### Text excerpt

§ §

It seems the Brussels-based ICSD has two alternative approaches in mind. One is to find ways of working with other European CSDs which fall short of mergers. “With the French, the Dutch, the Belgian and the Irish we have found four different ways to consolidate, according to the needs of the market and the way the settlement system is structured,” he says. The Irish, for example, out-sourced settlement provision to Euroclear. Necigef in Holland was sold in its entirety to Euroclear, and clients are migrating on to the Euroclear platform. In the case of CIK in Belgium, Euroclear has purchased the cross-border settlement business only, with physical securities remaining within the domestic CSD. And Sicovam may have merged with Euroclear, but continues to run a separate processing platform. “We have not focused on the other CSDs that are out there because we have focused on Clearstream, but there has been a dialogue,” says the spokesman. “Now we can accelerate some of those discussions.”

The other alternative Euroclear will now pursue is an aggressive competitive strategy to lure business away from Clearstream. “We are going to reinforce our position as the low -cost, most highly efficient, well-connected settlement system in all of Europe,” he says. “By that means we can attract business from Clearstream, and perhaps even some of the cross-border business that is presently being entertained elsewhere. This is going to be our number one objective. It is an area where we believe we do have the financial wherewithal to initiate, and to follow through, a commercial strategy.” For Clearstream, this is a potentially sinister development. The competitive disadvantage of the Bridge between the two ICSDs, which was such a source of friction between them in the early 1990s, has not been solved completely and could flare up dramatically again. If they chose, the major London-based investment banks – or the membership of the European Securities Forum (ESF) more generally – could also accelerate a shift of business from Luxembourg to Brussels, by halting their use of Clearstream. Admittedly, few of them (the main exceptions are Barclays Capital and UBS) do much business with the Luxembourg-based ICSD anyway. Indeed, one measure of the confidence the German connection – or, more exactly, German liquidity – has brought to Luxembourg is the fact that the Clearstream management clearly believe they can survive and prosper without the patronage of Morgan Stanley, Goldman Sachs, Salomon Brothers and the rest of them.

Disinterested observers will be amused by the fact that Friday’s news from Luxembourg is ironic vindication of the strategy pursued by Andre Lussi. The former President and CEO of Clearstream, ousted in a palace coup in May this year, remained resolutely opposed to a merger with Euroclear without ever letting the investment bankers of the ESF believe he would never consider it. At the Brussels headquarters of Euroclear, the news has dashed hopes that he – rather than Werner Seifert, CEO of Deutsche Borse – was the main obstacle to merger negotiations. But the news cannot have come as a total surprise either, given that Deutsche Borse effectively owns half the seats on the Clearstream board as well as half the company, and desperately needed a success in the current round of infrastructural mergers in western Europe. Indeed, the decision by the Euroclear Board to raise its offer ahead of the crucial board meeting was an indication that, with the politics so clearly stacked against it, perhaps money would talk.

§ §

### Recorded data
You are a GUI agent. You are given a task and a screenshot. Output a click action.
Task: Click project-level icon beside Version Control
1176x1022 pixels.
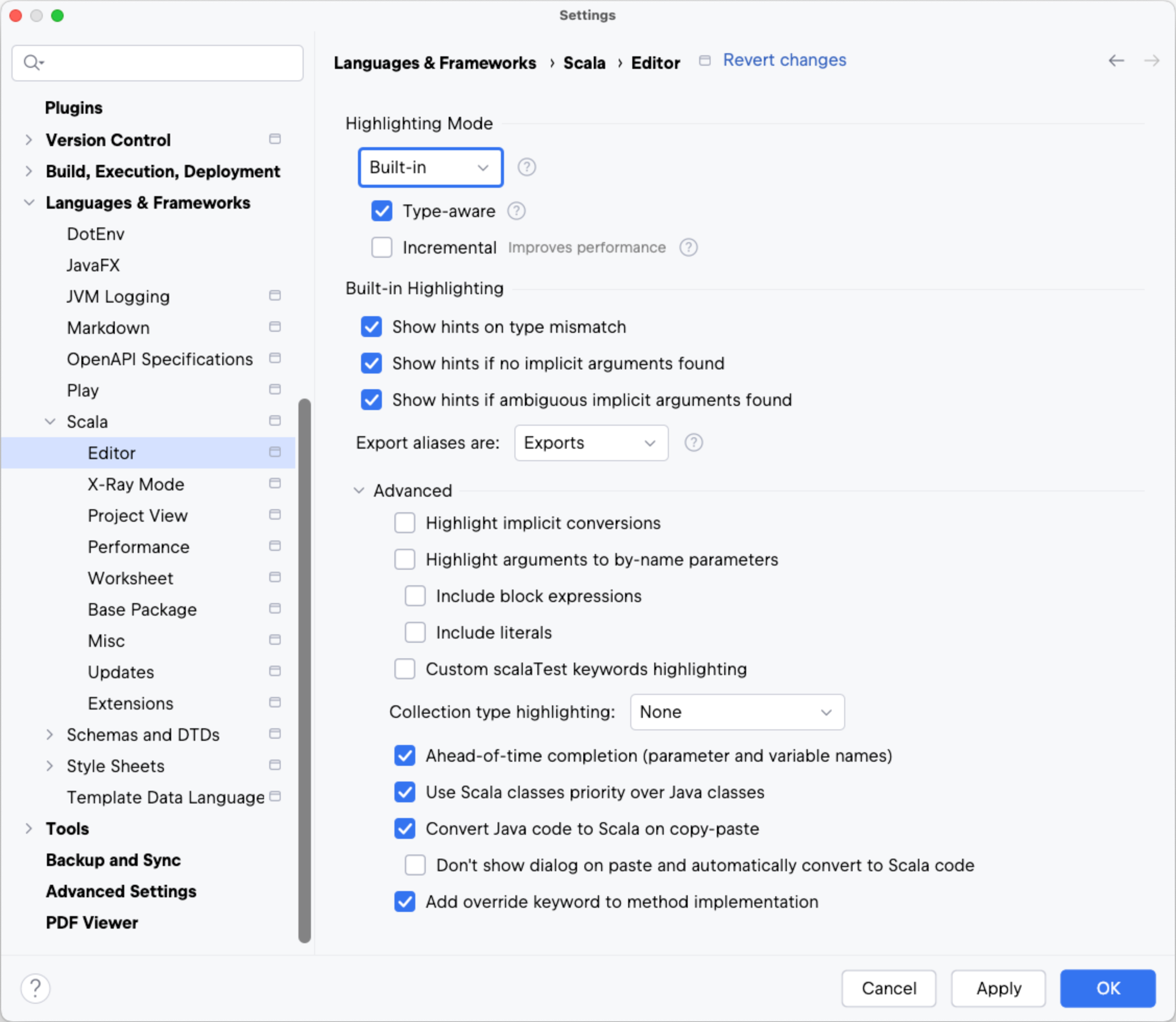click(275, 139)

§ §

### Instructions
a – Render this sentence from the passage on Euroclear and Clearstream into French: "The Irish, for example, out-sourced settlement provision to Euroclear."
b – Carry the passage on Euroclear and Clearstream forward from its final sentence.

### Expected responses
a – Les Irlandais, par exemple, ont externalisé la prestation de règlement auprès d'Euroclear.

b –
“We had some pretty clear indications that Deutsche Borse was going to exercise its veto power on our proposal, and we think it has done as such, and insisted the rest of Clearstream negotiate with it first and foremost,” says the Euroclear spokesman. “We made a sweetened offer on Thursday and as far as we know Deutsche Bore’s bid was below that, so it is not so much a money decision as a clear decision to negotiate with Deutsche Borse until everybody is happy. It indicates that there is something else being considered by the Board other than the offers being put on the table. There is a fairly big missed opportunity here not to save Euro 200-250 million per year by merging Clearstream and Euroclear.”

Those missing cost savings will be the main reason why the London-based investment banks will be angry rather than disappointed by the prospect of a vertical merger of the German trading platform and CCP with the Clearstream settlement platform. But despite the threats of Euroclear to lure business away from Clearstream – and the growing interest of European Union regulators in the infrastructure of the capital markets, to which Euroclear continues to attach some hope – Deutsche Borse can probably live with the anger. For if one thing has become clear in recent months it is this: the smaller domestic institutions, in Germany, Switzerland and elsewhere, have found their voice. They are making it clear that they have clearing and settlement needs too, and that those needs may not coincide with those of the international investment banks. Deutsche Borse can capitalise on that, just as it has obviously managed to counter those institutions on its own Board which are arguing (at Euroclear as well as Clearstream) for a merger between the two ICSDs. This new factor has altered the politics – if not the economics – of infrastructural consolidation in Europe.